[DATA UNDER STUDY Boundary: Start]

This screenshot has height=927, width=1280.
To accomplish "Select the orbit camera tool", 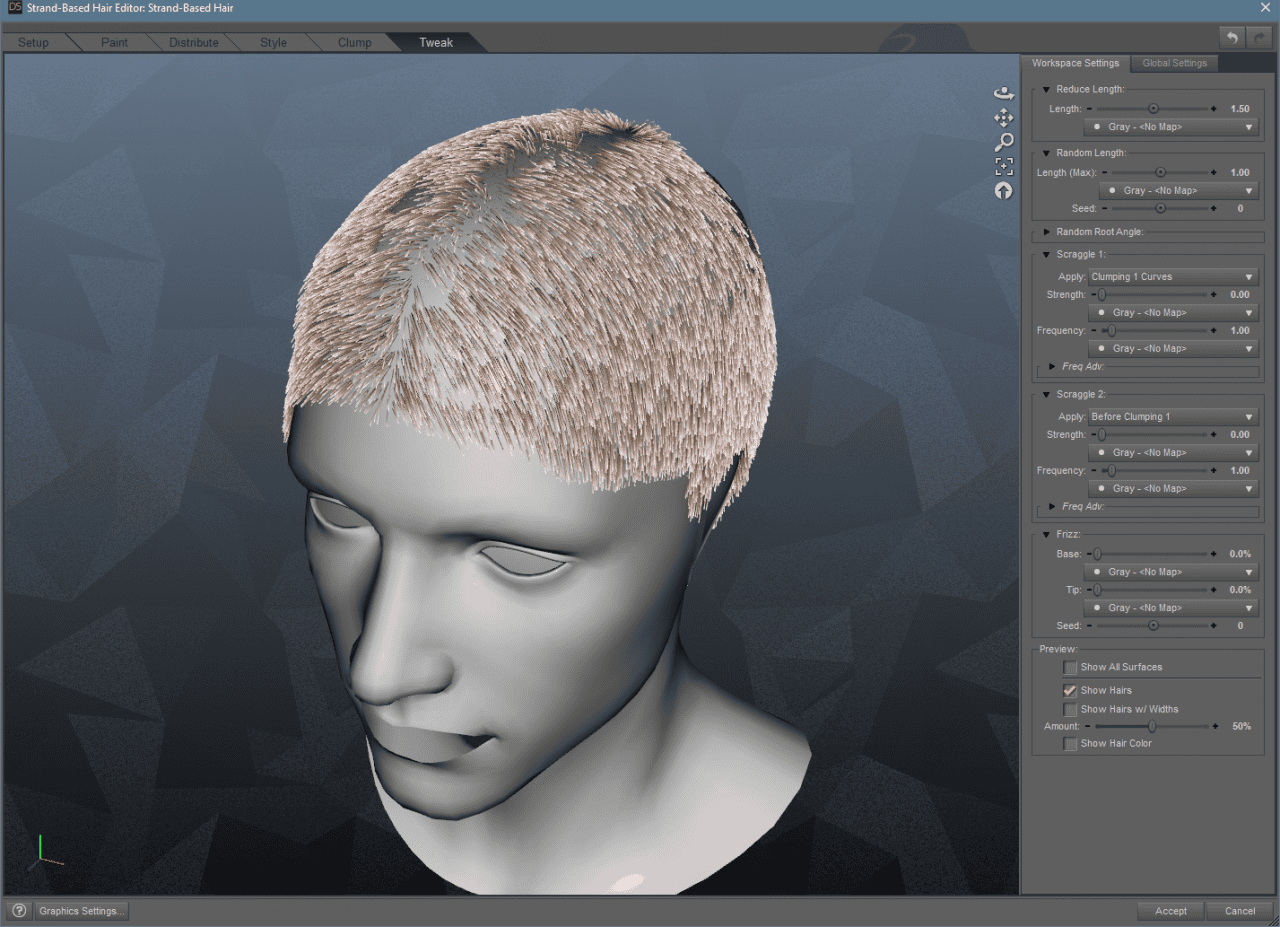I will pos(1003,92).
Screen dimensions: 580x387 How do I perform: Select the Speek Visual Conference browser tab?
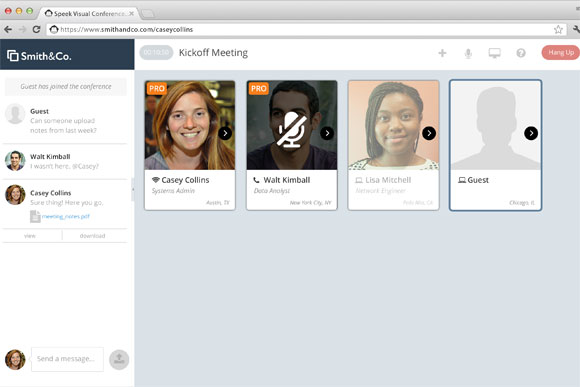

[DATA UNDER STUDY Boundary: End]
[DATA UNDER STUDY Boundary: Start]

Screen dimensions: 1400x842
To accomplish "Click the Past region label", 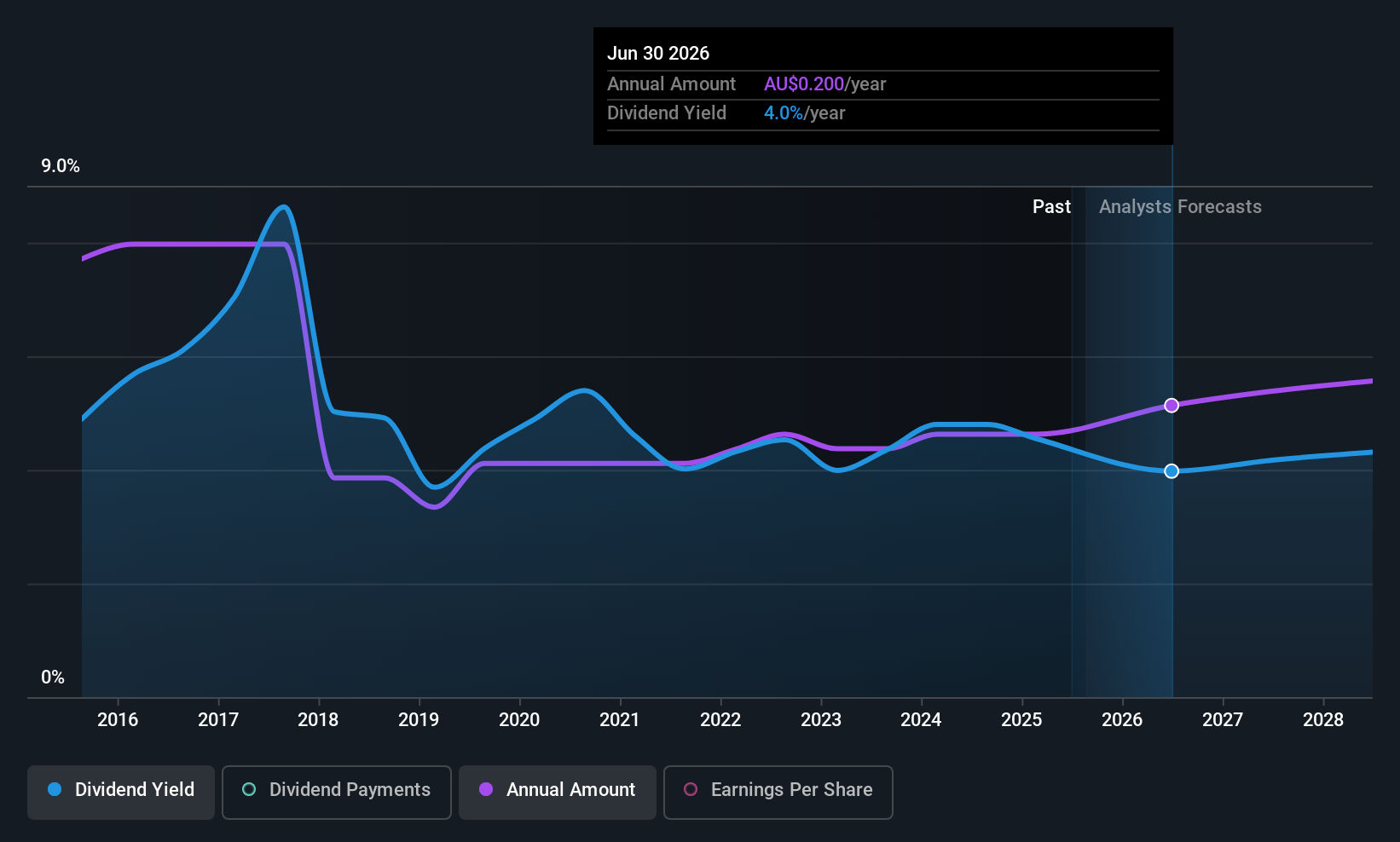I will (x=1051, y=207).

[DATA UNDER STUDY Boundary: End]

*PROBLEM REQUIREMENTS*: Where the string "dimensions" occurs in a line of the listing, copy the line.

*EXERCISE ANSWER*:
Screen dimensions: 580x387 How do I perform: Select the Speek Visual Conference browser tab?
Screen dimensions: 1400x842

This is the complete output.